🤖 AI Summary
Existing LLM evaluation benchmarks exhibit severe English bias; multilingual—particularly European-language—benchmarks suffer from four critical deficiencies: weak cultural adaptability, low translation fidelity, incomplete coverage of reasoning capabilities, and uncalibrated biases. Method: We conduct the first systematic evaluation of seven mainstream multilingual European benchmarks, identifying their shared limitations, and propose a novel “human-AI collaborative verification + iterative translation ranking” paradigm that integrates culture-aware design with rigorous human validation. We further develop a reproducible, multidimensional analytical framework encompassing translation quality assessment, cultural bias diagnosis, and fine-grained reasoning capability evaluation. Contribution/Results: Our work advances the establishment of fair, verifiable, and culturally sensitive evaluation standards for LLMs in European languages, providing both methodological foundations and practical guidelines for multilingual LLM assessment.
📝 Abstract
The breakthrough of generative large language models (LLMs) that can solve different tasks through chat interaction has led to a significant increase in the use of general benchmarks to assess the quality or performance of these models beyond individual applications.
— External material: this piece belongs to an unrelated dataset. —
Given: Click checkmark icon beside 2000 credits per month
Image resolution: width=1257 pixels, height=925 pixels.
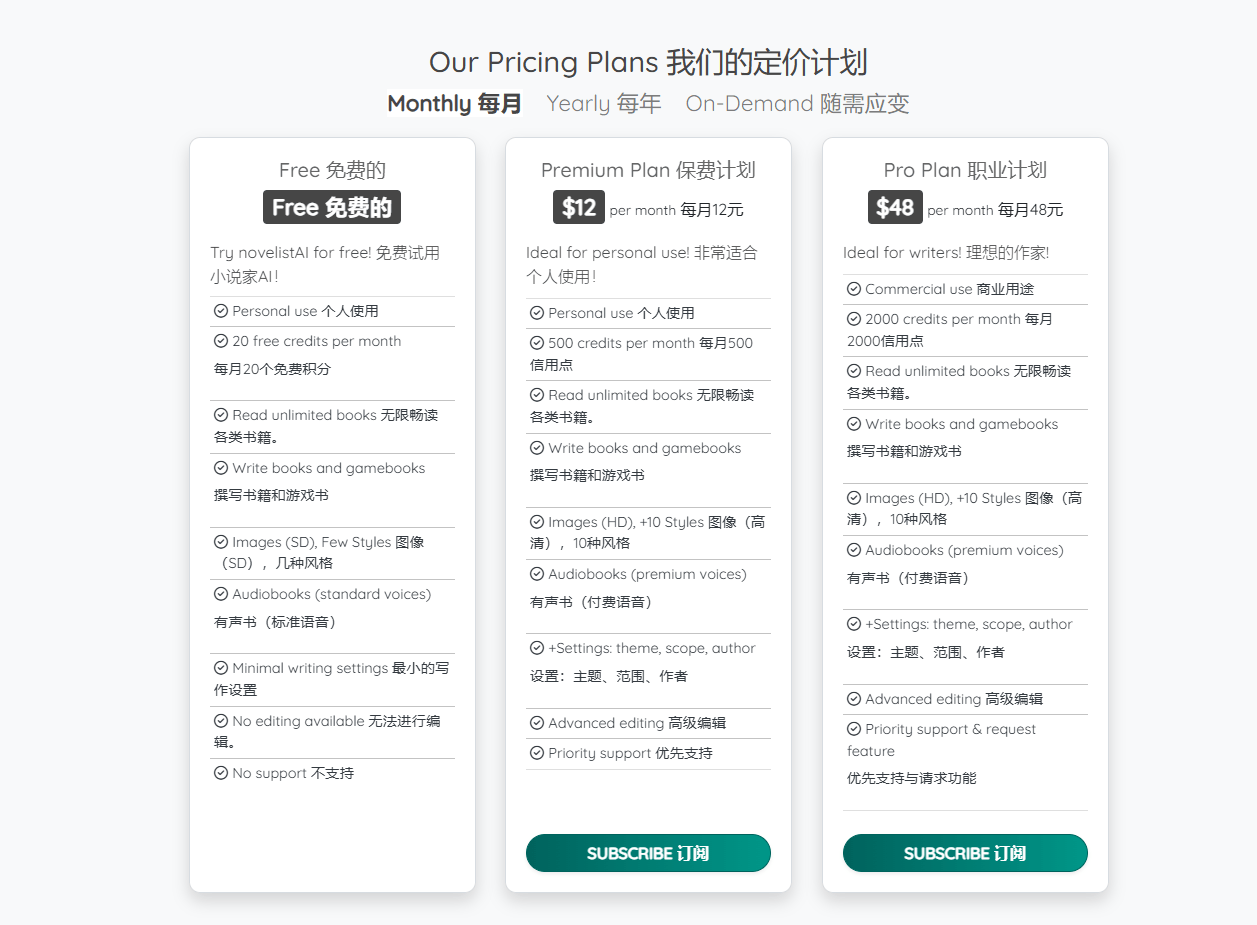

There is also a need for better methods to evaluate and also to compare models due to the ever increasing number of new models published. However, most of the established benchmarks revolve around the English language. This paper analyses the benefits and limitations of current evaluation datasets, focusing on multilingual European benchmarks. We analyse seven multilingual benchmarks and identify four major challenges. Furthermore, we discuss potential solutions to enhance translation quality and mitigate cultural biases, including human-in-the-loop verification and iterative translation ranking. Our analysis highlights the need for culturally aware and rigorously validated benchmarks to assess the reasoning and question-answering capabilities of multilingual LLMs accurately.